When the arguments have been collected and the function is reduced in the parser, the action will then compare the
actual argument count against the count expected by the function. If the numbers don't match, a parse error is thrown.
### Optimizations
The parser does perform two different optimizations during compile time to save execution time:
#### Compile-time Evaluable Functions
The compiler optimizes the generated code by evaluating constant expressions at compile time. These expressions purely
consist of functions which both only have constant-evaluable arguments and have a fixed, deterministic behaviour.
Examples of such functions, given their arguments are also const-evaluable:
- Functions which return compile-time constants.
- Non-assigment Operators.
- Math functions like `sin`.
Non-constant functions are functions which depend on variables or other memory contents which may change during or
between executions or produce a non-deterministic result on each execution. Examples are:
- Functions which have at least one non-const-evaluable argument.
- Variable and memory access functions.
- Random number generators.
During compilation, when a new node is created from a subtree, each argument and the new node are checked for being
const-evaluable. If all are, then the new node is immediately evaluated by calling the function, and a new constant node
is inserted with the calculated value, replacing both the currently processed node and its argument nodes.
#### Expression List Optimization
In function arguments and inside parentheses, expression lists, e.g. multiple expressions separated by semicolons, can
be written. This is a useful feature to execute a list of expressions based on certain conditions (e.g. in `if`
or `loop`). While only the _last_ expression in a list determines the return value of the whole list, other expressions
may perform calculations, set variables etc. and also need to be executed in order to achieve the correct result.

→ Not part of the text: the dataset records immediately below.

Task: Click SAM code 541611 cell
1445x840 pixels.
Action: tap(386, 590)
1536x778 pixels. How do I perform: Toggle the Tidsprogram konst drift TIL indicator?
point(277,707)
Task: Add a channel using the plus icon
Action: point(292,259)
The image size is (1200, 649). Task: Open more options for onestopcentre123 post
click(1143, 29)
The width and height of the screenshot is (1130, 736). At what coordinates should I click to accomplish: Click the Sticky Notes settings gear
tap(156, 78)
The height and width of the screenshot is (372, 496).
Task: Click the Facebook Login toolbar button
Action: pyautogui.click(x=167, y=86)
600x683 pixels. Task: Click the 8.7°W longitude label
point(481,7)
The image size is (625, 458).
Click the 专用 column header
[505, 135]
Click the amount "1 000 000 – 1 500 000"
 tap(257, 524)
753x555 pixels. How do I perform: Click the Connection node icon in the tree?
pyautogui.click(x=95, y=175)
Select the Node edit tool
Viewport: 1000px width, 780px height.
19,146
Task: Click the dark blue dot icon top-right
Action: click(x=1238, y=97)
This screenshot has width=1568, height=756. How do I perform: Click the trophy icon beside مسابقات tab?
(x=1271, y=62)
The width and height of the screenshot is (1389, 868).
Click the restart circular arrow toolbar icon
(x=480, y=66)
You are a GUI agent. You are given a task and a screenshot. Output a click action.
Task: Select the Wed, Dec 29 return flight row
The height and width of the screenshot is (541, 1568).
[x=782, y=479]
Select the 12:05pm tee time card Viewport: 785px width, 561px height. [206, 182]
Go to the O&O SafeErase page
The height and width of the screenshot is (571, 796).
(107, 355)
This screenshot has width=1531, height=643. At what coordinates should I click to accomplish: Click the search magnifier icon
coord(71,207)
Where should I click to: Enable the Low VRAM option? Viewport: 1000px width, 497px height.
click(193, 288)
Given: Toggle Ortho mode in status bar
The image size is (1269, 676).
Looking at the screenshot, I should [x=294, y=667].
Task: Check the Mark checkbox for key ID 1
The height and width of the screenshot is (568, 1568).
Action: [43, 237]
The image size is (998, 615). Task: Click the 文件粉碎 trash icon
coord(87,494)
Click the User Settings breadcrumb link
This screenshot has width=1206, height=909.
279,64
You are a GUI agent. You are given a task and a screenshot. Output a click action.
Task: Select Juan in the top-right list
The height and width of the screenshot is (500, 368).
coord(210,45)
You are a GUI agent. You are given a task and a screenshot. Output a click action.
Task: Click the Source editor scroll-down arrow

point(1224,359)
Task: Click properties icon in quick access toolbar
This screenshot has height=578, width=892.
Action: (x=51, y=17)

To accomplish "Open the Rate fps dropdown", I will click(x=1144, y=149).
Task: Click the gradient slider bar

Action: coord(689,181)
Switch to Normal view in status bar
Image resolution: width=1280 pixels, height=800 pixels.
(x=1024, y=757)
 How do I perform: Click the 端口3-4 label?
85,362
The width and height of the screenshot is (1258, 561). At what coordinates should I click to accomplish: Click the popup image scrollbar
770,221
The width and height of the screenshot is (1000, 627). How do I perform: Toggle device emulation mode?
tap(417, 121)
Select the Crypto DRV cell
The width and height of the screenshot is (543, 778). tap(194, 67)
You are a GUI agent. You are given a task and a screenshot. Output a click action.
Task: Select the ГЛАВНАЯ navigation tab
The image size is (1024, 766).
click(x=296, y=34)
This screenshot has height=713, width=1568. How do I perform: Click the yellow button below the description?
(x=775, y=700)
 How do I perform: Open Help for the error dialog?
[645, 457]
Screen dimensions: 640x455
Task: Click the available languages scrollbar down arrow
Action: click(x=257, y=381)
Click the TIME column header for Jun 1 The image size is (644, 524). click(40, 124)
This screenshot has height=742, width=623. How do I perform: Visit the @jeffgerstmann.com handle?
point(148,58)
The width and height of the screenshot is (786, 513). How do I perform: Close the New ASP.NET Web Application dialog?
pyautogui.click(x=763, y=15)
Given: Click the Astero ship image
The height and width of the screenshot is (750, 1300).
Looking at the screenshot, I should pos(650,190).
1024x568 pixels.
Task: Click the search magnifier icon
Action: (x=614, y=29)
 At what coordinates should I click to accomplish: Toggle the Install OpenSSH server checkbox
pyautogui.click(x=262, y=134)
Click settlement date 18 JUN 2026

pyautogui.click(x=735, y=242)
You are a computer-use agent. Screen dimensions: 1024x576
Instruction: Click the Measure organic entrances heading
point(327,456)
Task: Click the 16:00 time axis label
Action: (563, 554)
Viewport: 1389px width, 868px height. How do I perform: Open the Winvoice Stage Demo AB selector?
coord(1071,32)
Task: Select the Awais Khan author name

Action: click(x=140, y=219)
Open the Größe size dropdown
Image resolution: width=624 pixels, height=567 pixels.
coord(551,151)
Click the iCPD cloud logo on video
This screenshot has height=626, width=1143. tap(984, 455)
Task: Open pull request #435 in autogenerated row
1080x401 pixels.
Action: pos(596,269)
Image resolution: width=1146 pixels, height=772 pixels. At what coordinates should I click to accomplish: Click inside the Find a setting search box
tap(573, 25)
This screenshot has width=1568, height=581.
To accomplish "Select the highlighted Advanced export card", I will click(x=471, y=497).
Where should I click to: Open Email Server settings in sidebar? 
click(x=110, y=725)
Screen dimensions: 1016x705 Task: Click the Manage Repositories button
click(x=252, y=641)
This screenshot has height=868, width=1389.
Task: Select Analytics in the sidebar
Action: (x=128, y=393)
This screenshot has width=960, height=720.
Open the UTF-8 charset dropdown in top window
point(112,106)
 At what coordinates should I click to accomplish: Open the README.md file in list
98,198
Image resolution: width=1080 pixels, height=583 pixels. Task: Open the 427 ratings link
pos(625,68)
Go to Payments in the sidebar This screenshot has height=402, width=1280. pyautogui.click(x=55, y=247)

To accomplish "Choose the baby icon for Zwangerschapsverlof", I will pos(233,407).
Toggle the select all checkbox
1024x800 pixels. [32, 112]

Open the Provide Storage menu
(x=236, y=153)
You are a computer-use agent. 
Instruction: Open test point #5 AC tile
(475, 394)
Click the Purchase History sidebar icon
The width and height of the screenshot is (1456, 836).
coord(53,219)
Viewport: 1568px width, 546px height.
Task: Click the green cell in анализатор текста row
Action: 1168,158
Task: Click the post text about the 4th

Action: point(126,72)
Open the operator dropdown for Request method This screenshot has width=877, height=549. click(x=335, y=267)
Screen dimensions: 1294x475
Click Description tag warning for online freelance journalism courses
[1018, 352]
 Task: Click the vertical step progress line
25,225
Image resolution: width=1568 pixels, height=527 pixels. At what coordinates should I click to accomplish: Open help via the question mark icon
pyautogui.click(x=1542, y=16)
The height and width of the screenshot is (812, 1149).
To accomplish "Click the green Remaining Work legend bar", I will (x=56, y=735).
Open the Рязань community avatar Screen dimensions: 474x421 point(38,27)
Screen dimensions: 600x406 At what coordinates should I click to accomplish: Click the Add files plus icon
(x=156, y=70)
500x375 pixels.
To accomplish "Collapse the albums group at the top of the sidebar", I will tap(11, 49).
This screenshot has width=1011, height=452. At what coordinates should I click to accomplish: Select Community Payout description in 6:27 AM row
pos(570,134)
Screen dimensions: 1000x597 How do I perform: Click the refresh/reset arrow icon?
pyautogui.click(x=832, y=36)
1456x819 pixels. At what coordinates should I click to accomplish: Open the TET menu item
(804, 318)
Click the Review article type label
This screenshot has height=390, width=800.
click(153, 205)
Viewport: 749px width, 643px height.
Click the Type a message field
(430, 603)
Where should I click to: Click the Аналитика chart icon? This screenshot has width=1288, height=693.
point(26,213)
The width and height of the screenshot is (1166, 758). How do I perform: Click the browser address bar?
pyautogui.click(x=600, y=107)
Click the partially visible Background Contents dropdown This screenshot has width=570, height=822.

There could also be expressions in the list which do not assign anything, and which are not the last expressions. These
expressions are referred to as "non state-changing", and only waste CPU cycles because the result of any calculation
done there is discarded. The expression compiler will keep track of the state-changing flag hierarchically, similar to
the const flag, and remove any expressions which are nether state-changing nor relevant to the return value.
In the case that a state-changing operator, e.g. an assignment, has a constant value as the left operand, it will be
replaced by the const-evaluation optimization and lose its state-changing flag. Consider the following expression, where
the first two expressions will be optimized out:
```
sin(1 + 2; 3);
tan(5) = x;
5 = rand(100);
x = cos($PI * .54);
5;
```
The third expression cannot be optimized out, because the assignment operator is potentially state-changing if it
assigns to a variable or memory location and the `rand` function is not const-evaluable.
The fourth expression is very similar, but this time, the use of a variable prevents the expression form being
const-evaluable.
The fifth and last expression is a simple constant and determines the return value of the whole expression list.